Google's slow demise is entirely expected late-stage enshittification.

What is frustrating is that search is mostly a solved problem. Crawling and indexing are solved problems. Fighting adversarial SEO is a continuous task, that Google Search is essentially refusing to perform but is clearly cheap enough for an upstart like Kagi to do reasonably well (their only added-value is the aggregation and filtering of other indexers such as google and mojeek, and let's be honest it's probably 99% google's index powering Kagi).

This shows that the lack of meaningful competition in the space is actually merely a matter of capital. There are too many webpages to scrape, process, and save and nothing short of "indexing almost as much stuff as google" is going to cut it.

In the software world we're used to seeing FOSS alternatives to most things, because software's capital costs are typically almost equal to manpower costs.

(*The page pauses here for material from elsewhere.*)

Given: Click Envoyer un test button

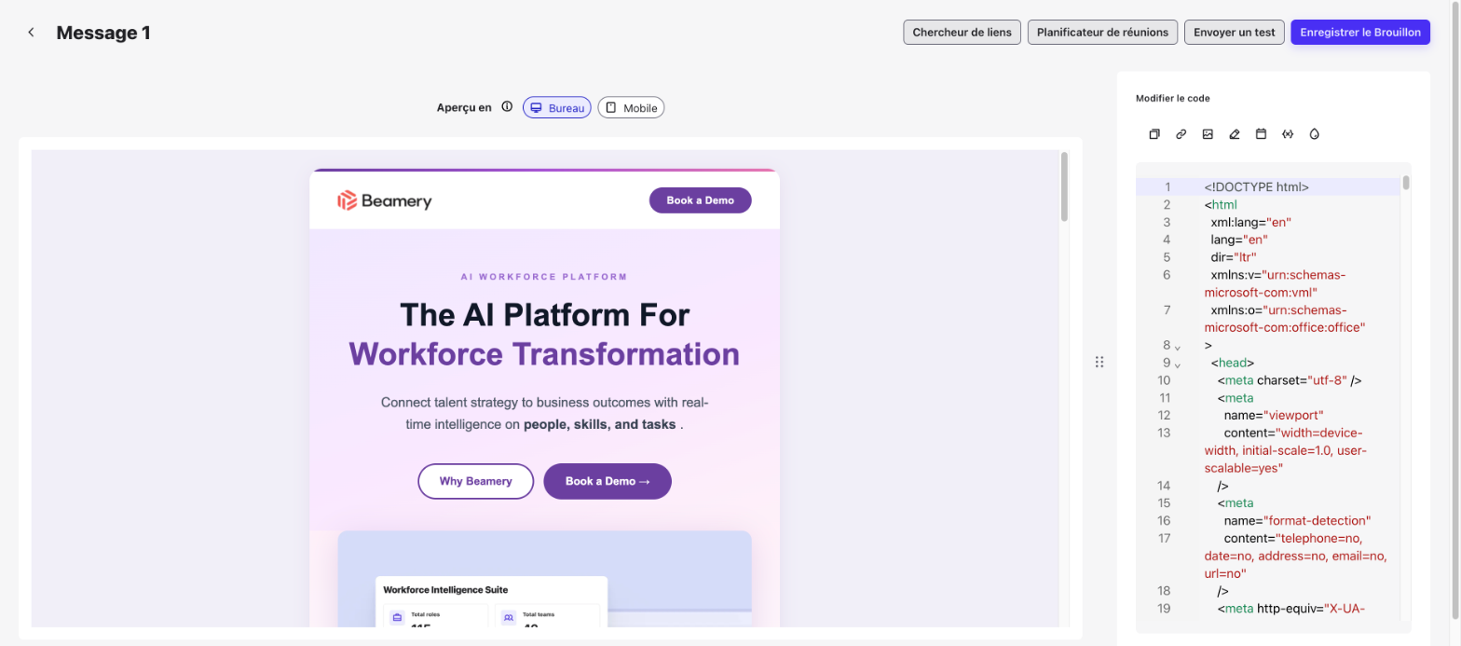Looking at the screenshot, I should click(1235, 33).
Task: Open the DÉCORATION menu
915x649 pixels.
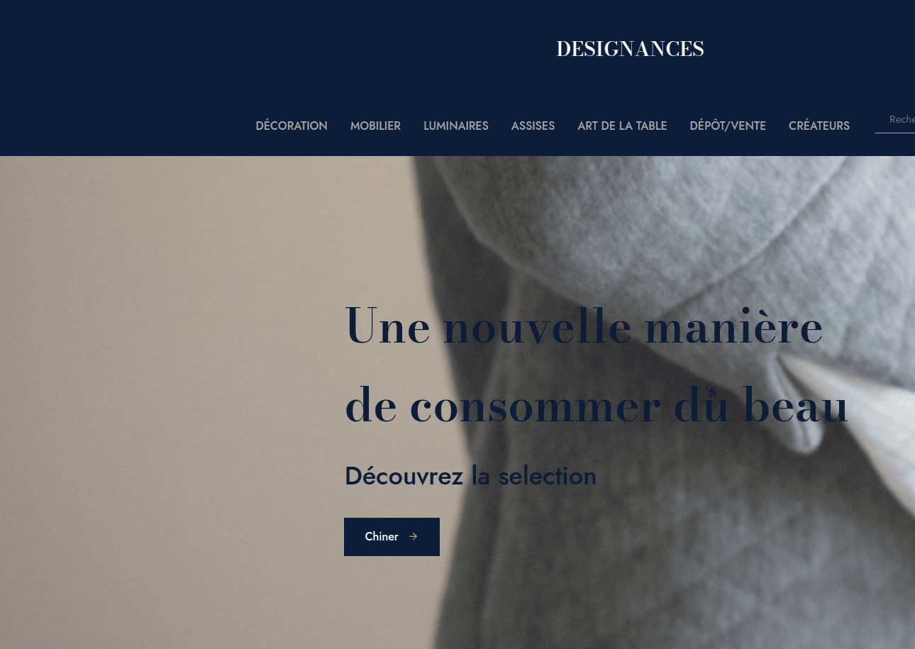Action: tap(292, 126)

However for search this doesn't work, just like it historically hasn't worked too well for some really expensive software (such as audiovisual creation tools, with the notable exceptions of Blender and to a lesser extent Krita).

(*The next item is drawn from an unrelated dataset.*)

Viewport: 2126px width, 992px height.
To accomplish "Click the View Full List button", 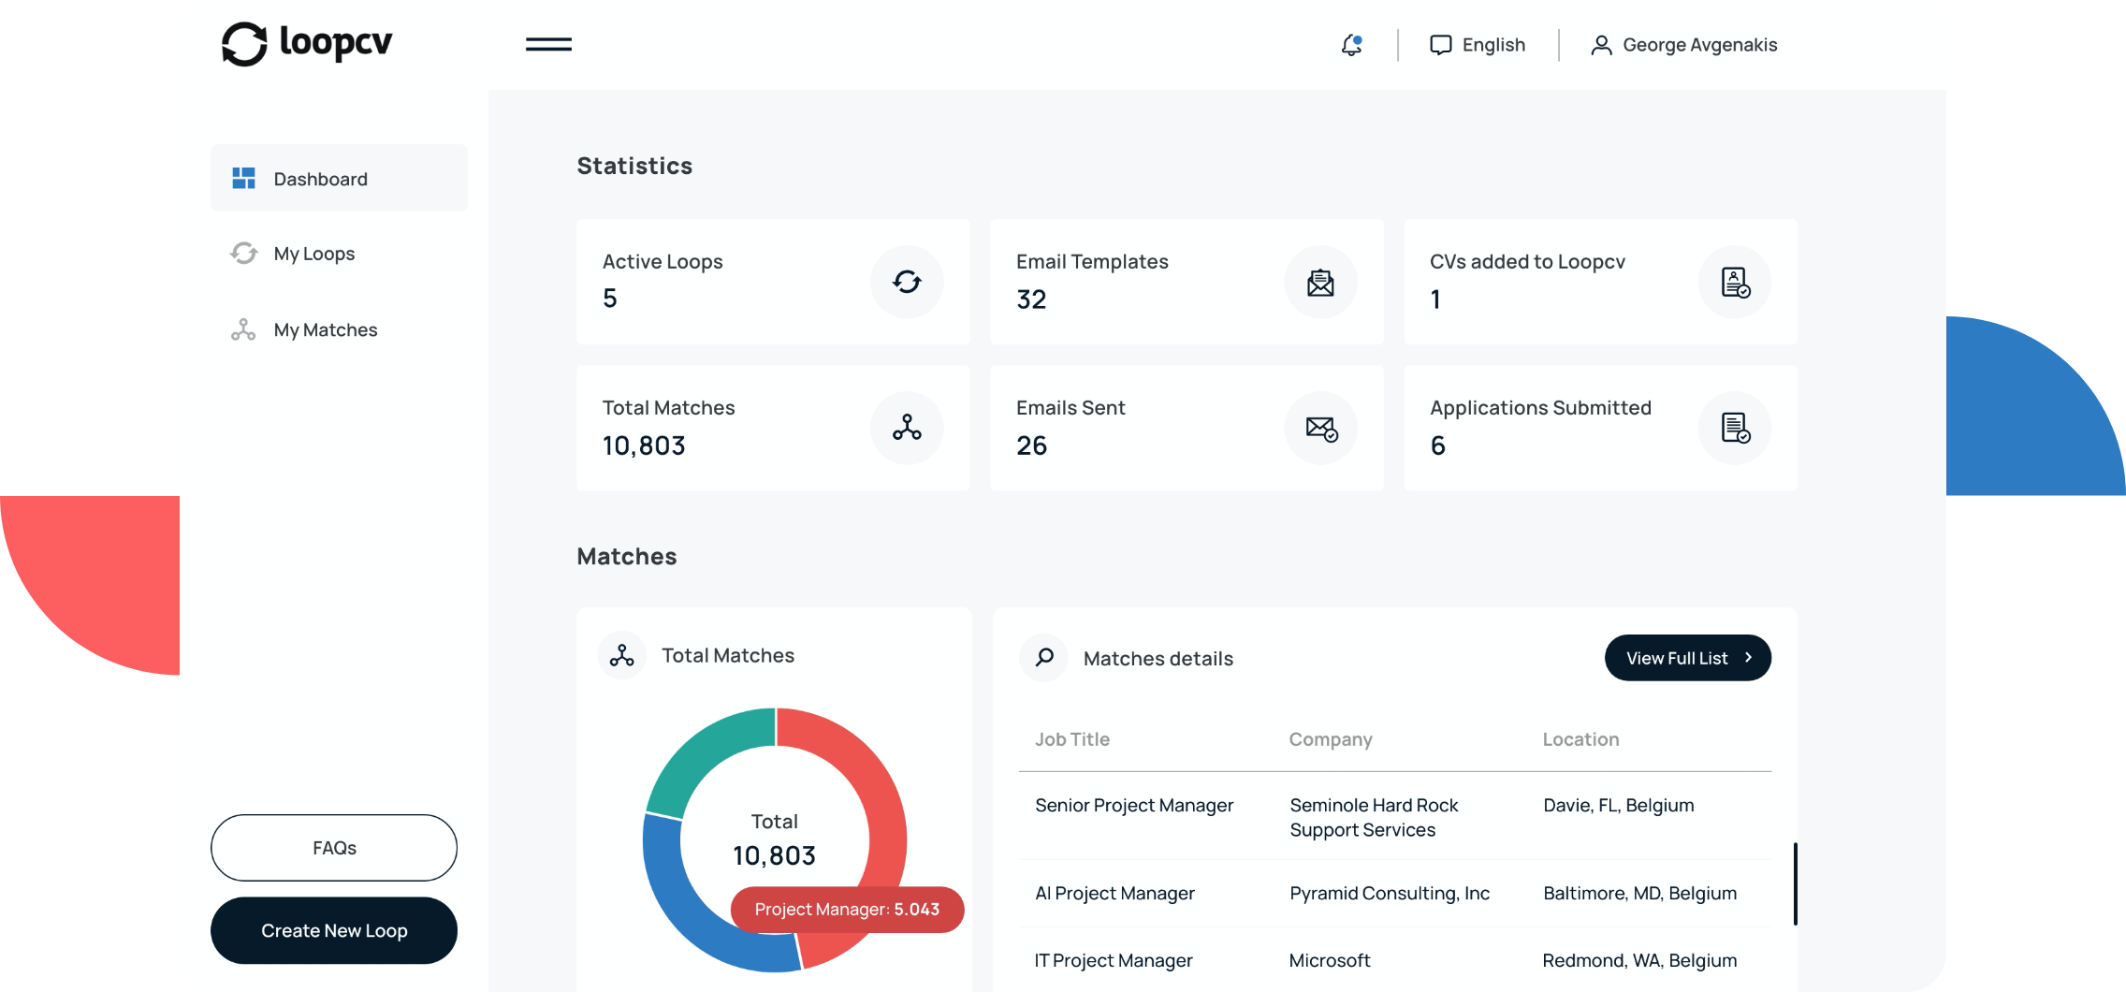I will tap(1687, 658).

There should be a well-funded non-profit building and providing a high-quality, exhaustive, transparent and open-source indexing service for the world. It definitely sounds possible, and even rather easy in the grand scheme of things. Yet current economic incentives do not favor such models. However I do wonder if there are not options to be explored, such as distributed crawlers or even a distributed index (after looking it up, YaCy seems to be doing just that though at a glance it seems, uh, old and clunky). Or maybe the EU should finally put a real focus on meaningfully funding indigenous FOSS R&D so the enshittification process of American tech giants doesn't crush us as well.

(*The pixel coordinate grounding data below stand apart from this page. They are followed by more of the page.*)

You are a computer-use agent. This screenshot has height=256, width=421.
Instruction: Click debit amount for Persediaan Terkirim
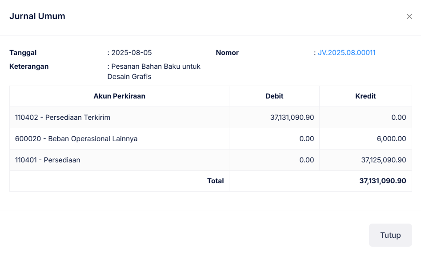click(292, 118)
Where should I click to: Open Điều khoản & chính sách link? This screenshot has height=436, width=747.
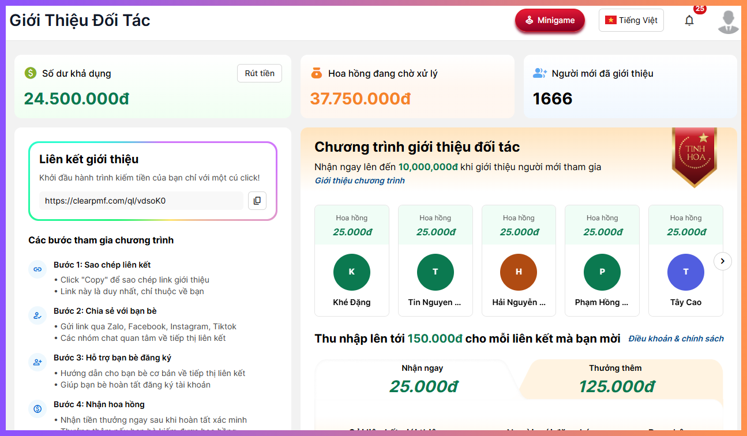pyautogui.click(x=676, y=339)
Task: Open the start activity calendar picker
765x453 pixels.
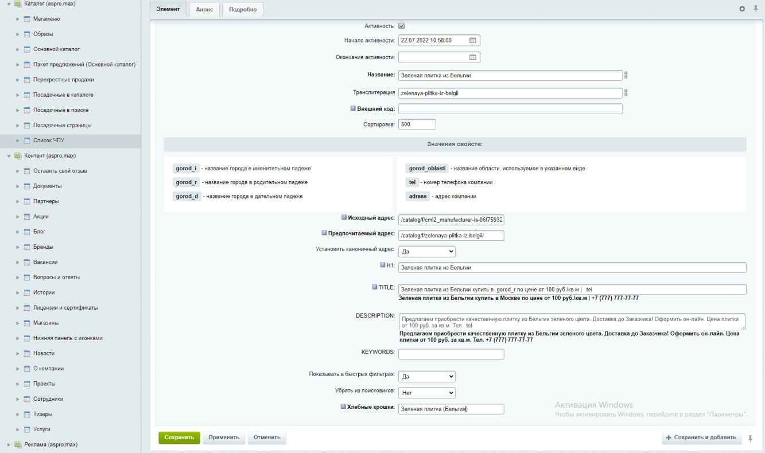Action: tap(473, 40)
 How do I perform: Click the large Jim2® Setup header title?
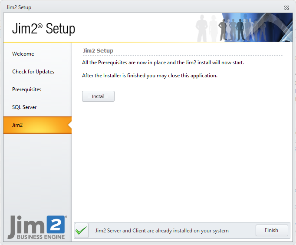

[-] The_Tired_Horizon@lemmy.world 33 points 6 months ago

Just done 4 searches and got the exact same results regardless of "before:2023"

[-] FilterItOut@thelemmy.club 26 points 6 months ago

It's because these are two idiots trying to sound smart. I have used pre-2015 searches, because sometime between 2009-2016 is when SEO in general started being used. The AI generation just kicked it into high gear. Stuff before 2015 at least appears to offer information that isn't just reworded lists of advertisements.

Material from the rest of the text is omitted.